------ INFORMATION GIVEN ------

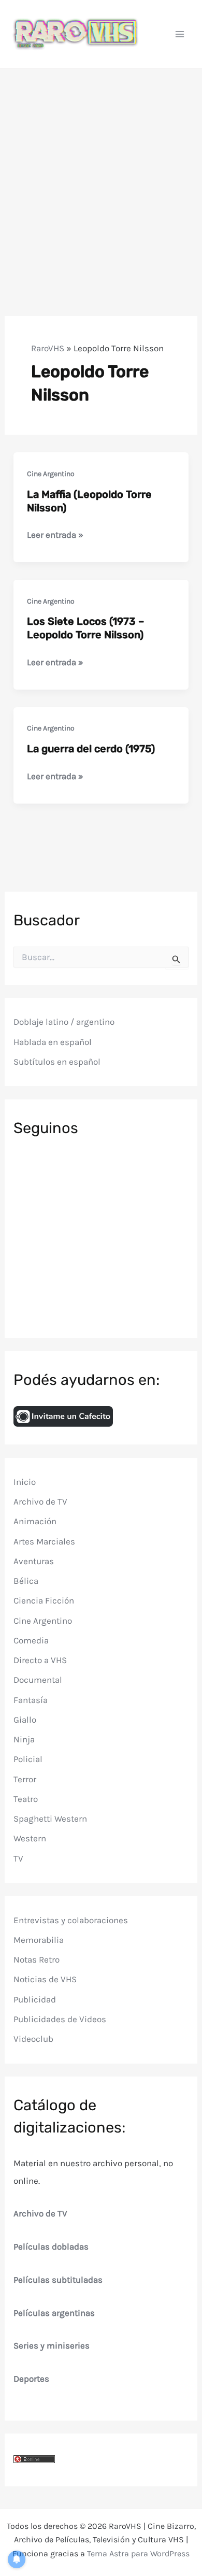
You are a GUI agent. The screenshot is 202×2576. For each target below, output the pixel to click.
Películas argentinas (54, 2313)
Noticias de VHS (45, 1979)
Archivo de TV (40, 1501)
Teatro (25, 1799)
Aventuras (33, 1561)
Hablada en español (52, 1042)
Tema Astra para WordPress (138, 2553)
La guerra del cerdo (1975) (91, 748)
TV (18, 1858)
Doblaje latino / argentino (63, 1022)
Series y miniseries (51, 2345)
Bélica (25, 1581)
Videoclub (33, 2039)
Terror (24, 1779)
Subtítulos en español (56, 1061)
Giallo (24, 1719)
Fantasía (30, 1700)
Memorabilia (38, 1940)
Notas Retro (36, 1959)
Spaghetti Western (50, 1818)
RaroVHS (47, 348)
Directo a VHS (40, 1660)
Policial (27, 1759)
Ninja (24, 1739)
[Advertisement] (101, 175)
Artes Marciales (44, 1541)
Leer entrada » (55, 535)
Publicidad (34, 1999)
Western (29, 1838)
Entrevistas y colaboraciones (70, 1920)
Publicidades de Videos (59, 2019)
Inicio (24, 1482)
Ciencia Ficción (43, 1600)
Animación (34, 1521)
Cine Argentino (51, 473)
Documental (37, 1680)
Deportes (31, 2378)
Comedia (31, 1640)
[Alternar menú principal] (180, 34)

------

**WHAT YOU WILL DO**
Print all the lines above exactly as they are, but without the pictures.

**TASK ANSWER**
You are a GUI agent. The screenshot is 202×2576. For each target below, output the pixel to click.
Películas argentinas (54, 2313)
Noticias de VHS (45, 1979)
Archivo de TV (40, 1501)
Teatro (25, 1799)
Aventuras (33, 1561)
Hablada en español (52, 1042)
Tema Astra para WordPress (138, 2553)
La guerra del cerdo (1975) (91, 748)
TV (18, 1858)
Doblaje latino / argentino (63, 1022)
Series y miniseries (51, 2345)
Bélica (25, 1581)
Videoclub (33, 2039)
Terror (24, 1779)
Subtítulos en español (56, 1061)
Giallo (24, 1719)
Fantasía (30, 1700)
Memorabilia (38, 1940)
Notas Retro (36, 1959)
Spaghetti Western (50, 1818)
RaroVHS (47, 348)
Directo a VHS (40, 1660)
Policial (27, 1759)
Ninja (24, 1739)
[Advertisement] (101, 175)
Artes Marciales (44, 1541)
Leer entrada » (55, 535)
Publicidad (34, 1999)
Western (29, 1838)
Entrevistas y colaboraciones (70, 1920)
Publicidades de Videos (59, 2019)
Inicio (24, 1482)
Ciencia Ficción (43, 1600)
Animación (34, 1521)
Cine Argentino (51, 473)
Documental (37, 1680)
Deportes (31, 2378)
Comedia (31, 1640)
[Alternar menú principal] (180, 34)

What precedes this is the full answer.